Mais d’autres joueurs dénoncent un tennis robotisé, sans âme ni émotion, privé de chaleur humaine. Alizé Cornet trouvait au départ l’expérience intéressante, avant de changer d’avis : "Au début, je trouvais ça super. Je m'étais dit que c'était de l'énergie en moins dépensée. On ne peut pas se battre avec la machine, donc il n'y a pas vraiment de doute, on peut passer au point suivant beaucoup plus rapidement. Mais au fur et à mesure des matchs, je trouve que ça déshumanise vachement le tennis. Moi ça m'est arrivé de parler avec des juges de ligne. Ils sont là, ce sont un peu nos collègues de travail."

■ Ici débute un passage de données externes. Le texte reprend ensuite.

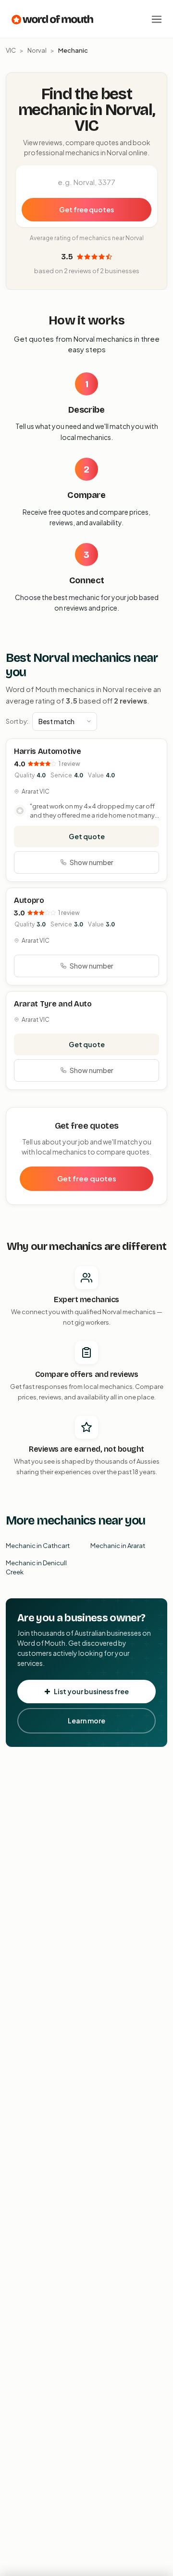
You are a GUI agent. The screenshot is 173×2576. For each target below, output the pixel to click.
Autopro (29, 900)
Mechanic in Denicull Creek (36, 1567)
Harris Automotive (47, 751)
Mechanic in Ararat (117, 1545)
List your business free (91, 1691)
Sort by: (17, 721)
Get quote (87, 836)
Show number (91, 862)
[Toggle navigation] (156, 19)
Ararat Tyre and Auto (53, 1003)
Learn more (86, 1720)
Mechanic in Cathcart (38, 1545)
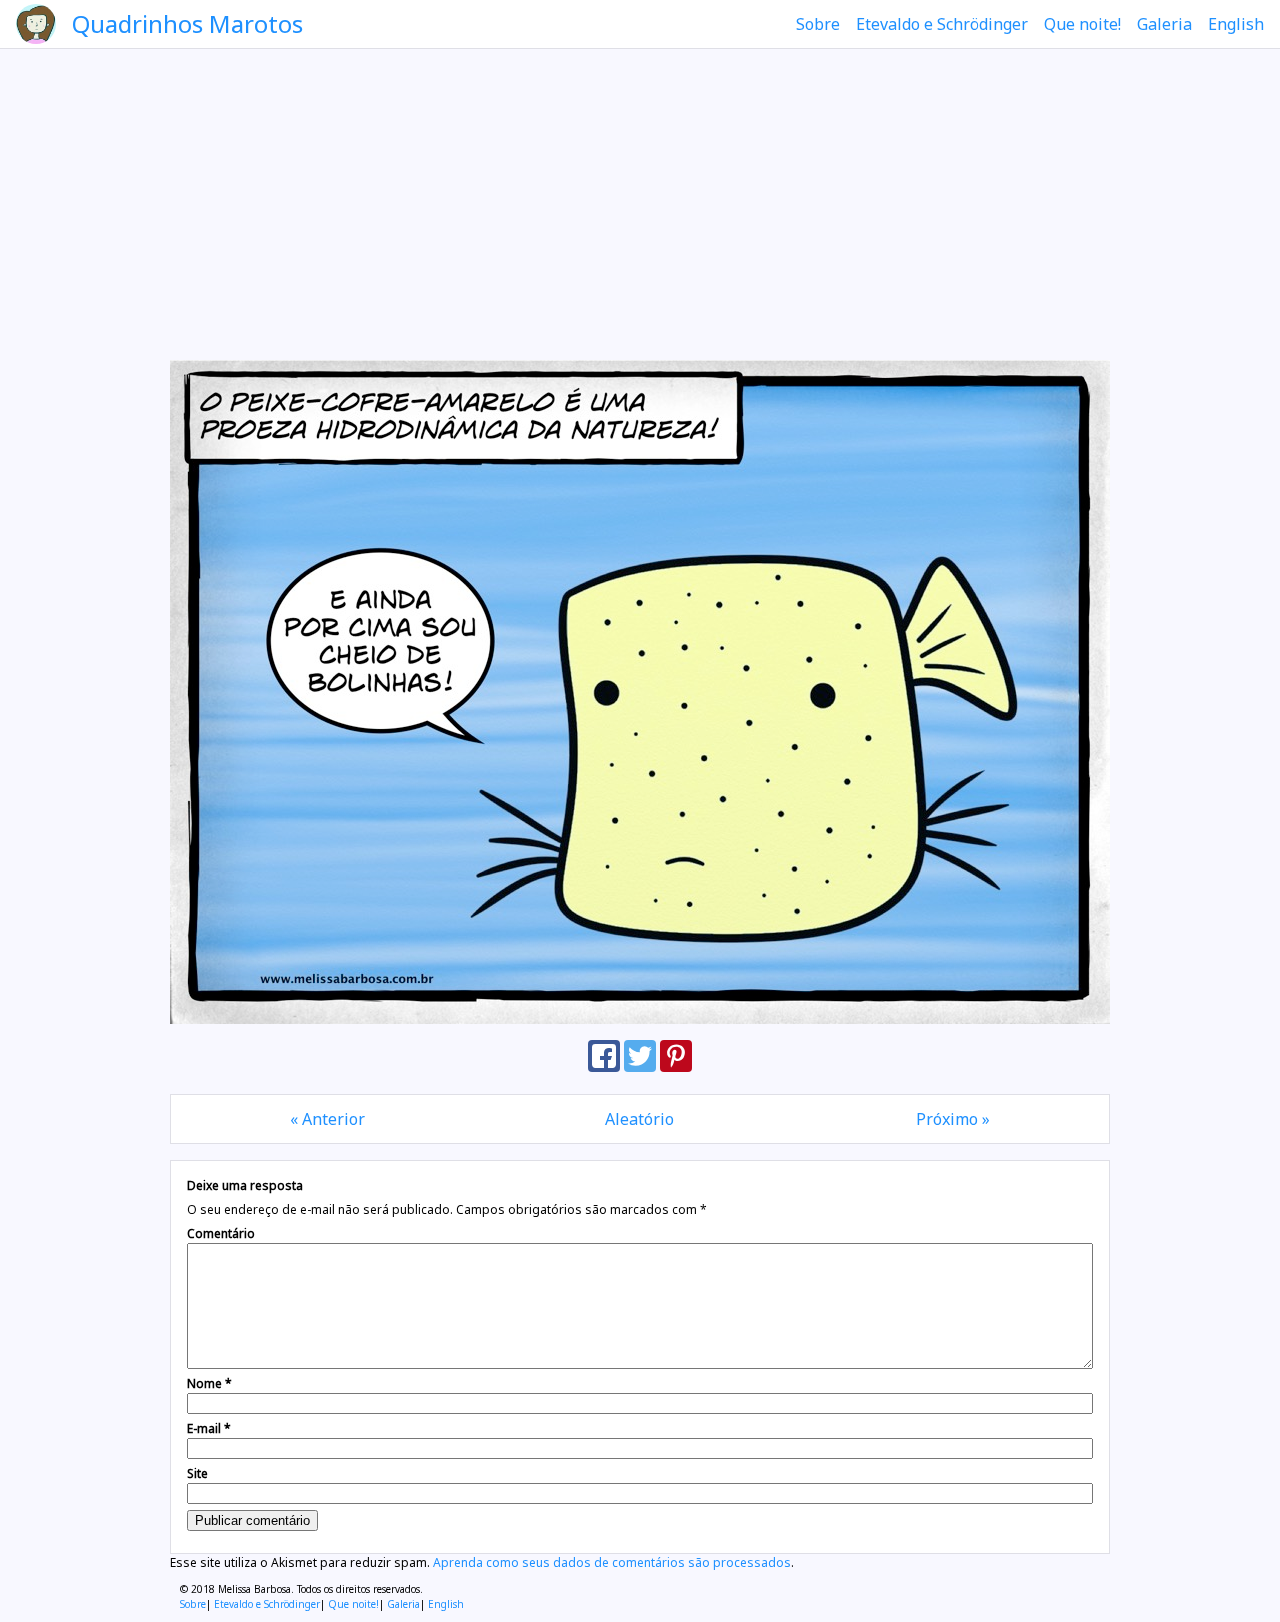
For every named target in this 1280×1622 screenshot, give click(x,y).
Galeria (1164, 24)
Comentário (221, 1233)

"Il y a une petite part d'histoire qui est en train de s'en aller avec cette robotisation des choses. En fait on se sent un peu seule !"

Alizé Cornet

à franceinfo

Les arbitres de chaise eux-même sont déresponsabilisés, estime Pierre Hugues Herbert : "Cela fait partie des mesures qui rendent la vie sur le circuit un peu moins chaleureuse. C'est vrai qu'être arbitré par une machine, ça ne me plaît pas forcément, il n'y a plus du tout de questionnement, un côté un peu moins spectacle. Même pour l'arbitre, en soi, on a le sentiment qu'il ne fait presque plus que compter les points. Je ne suis pas forcément pour qu'il n'y ait plus de juges de ligne, ce sont des jobs en moins, c'était des gens passionnés, qui faisaient leur taf à fond."

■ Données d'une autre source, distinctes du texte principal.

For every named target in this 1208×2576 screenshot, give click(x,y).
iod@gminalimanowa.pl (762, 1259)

Des sponsors trop présents ?

L'une des conséquences directes de cet arbitrage électronique, c’est que les joueurs ne font plus appel à l’arbitrage vidéo, qui faisait pourtant partie du spectacle. "Les gens et les joueurs aimaient bien, je pense, confie Gilles Simon. C'était un bon mix d'avoir un recours à la vidéo trois fois, il se passait quelque chose. Là c'est sûr qu'il ne se passe rien."

"Je trouve que ça rend le truc un peu monotone. Un côté automatique, tu as l'impression qu'il ne peut plus rien se passer."

Gilles Simon

à franceinfo

Avec un tennis arbitré désormais par des robots, les joueurs deviennent aussi un peu comme des machines : "Ce n'est pas franchement agréable, tu as l'impression que tu es pressé tout le temps", regrette Gilles Simon.

De dérives en excès, et parce qu’en sport il y a toujours un aspect mercantile, certains imaginent déjà que les voix métalliques chargées d’annoncer la balle faute soit remplacées par des voix qui, au lieu de dire "faute", crient la marque d’un sponsor. Les joueurs sont consternés, à l'image d'Alizé Cornet, qui a peine à croire à ce projet : "Non, je ne peux pas le croire ! Mon dieu, j'aurais fini ma carrière d'ici là, parce que franchement, je ne sais pas si je serais capable de bien le vivre. Ils vont se faire beaucoup de blé avec ça. Là on est sur des niveaux de business... Il faut garder l'âme du sport, quand même."